El hecho de que el sueldo de más de la mitad de los pensionistas de Tarragona no llegue al salario mínimo interprofesional, fijado en 1.080 euros en 14 pagas, refleja un problema de gran relevancia.
Y no solo económico –que también–, sino incluso con graves derivaciones sociales y psicológicas, toda vez que la escueta pensión tiene efectos negativos en un envejecimiento saludable y les impide realizar algunas actividades, lo que contribuye al incremento de la soledad no deseada, un fenómeno que golpea con especial crudeza a nuestros mayores.

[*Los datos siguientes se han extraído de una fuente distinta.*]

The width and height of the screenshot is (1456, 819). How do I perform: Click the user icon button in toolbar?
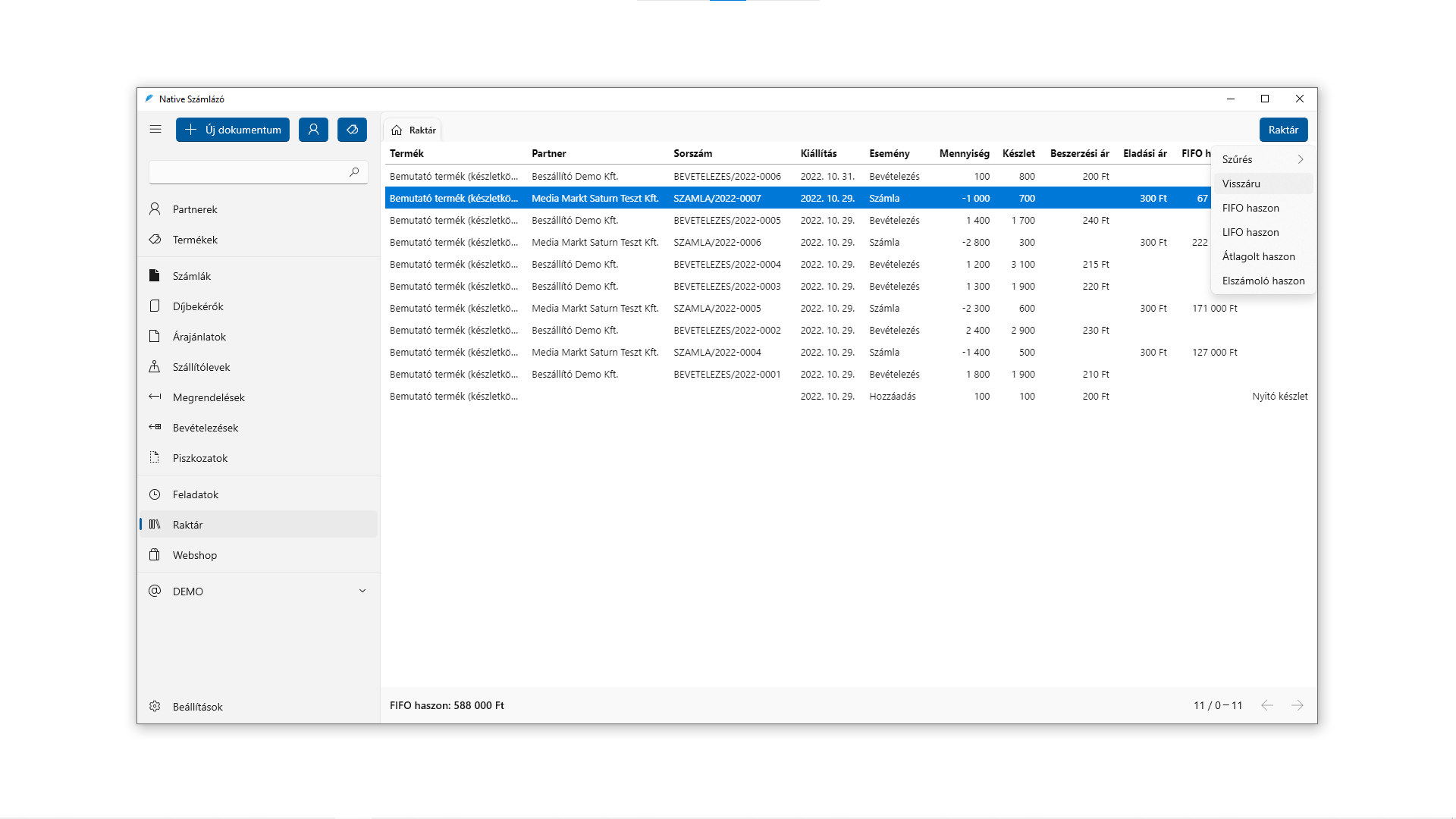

Pero incluso en las pensiones se aprecia una brecha de género que hace que las mujeres perciban de media hasta un 33% menos que los hombres. Es el resultado de una carrera laboral más corta, con más empleos a tiempo parcial, salarios más bajos y numerosos parones. En efecto, muchas de las que ahora tienen más de 70 años limpiaron, plancharon y cocinaron en las casas sin cotizar a la Seguridad Social.
Y quienes lo hacían, a menudo pedían reducciones de jornada o dejaban de trabajar para cuidar a hijos o padres, pero no siempre volvían a sus empleos cuando terminaban estas labores que realizaban de forma preferente solo por el hecho de ser mujeres.
Además, la brecha de género en las pensiones se concentra en las profesiones más feminizadas, y que abarcan los cuidados de niños y población mayor, las labores domésticas y la enseñanza, entre otras. Es decir, que la brecha que existe en el mundo laboral se traslada con los años a las pensiones. La solución a esta desigualdad pasa por subir los salarios, sobre todo los más precarios, porque tienen esa perspectiva de género, así como corregir las interrupciones en la vida laboral de las mujeres e igualarlas a las de los hombres e incrementar los complementos en las pensiones mínimas y las de viudedad.
En definitiva, se trata de avanzar hacia una sociedad que considere a la mujer, tanto en lo laboral como en el resto de ámbitos, en un plano de total igualdad con el hombre.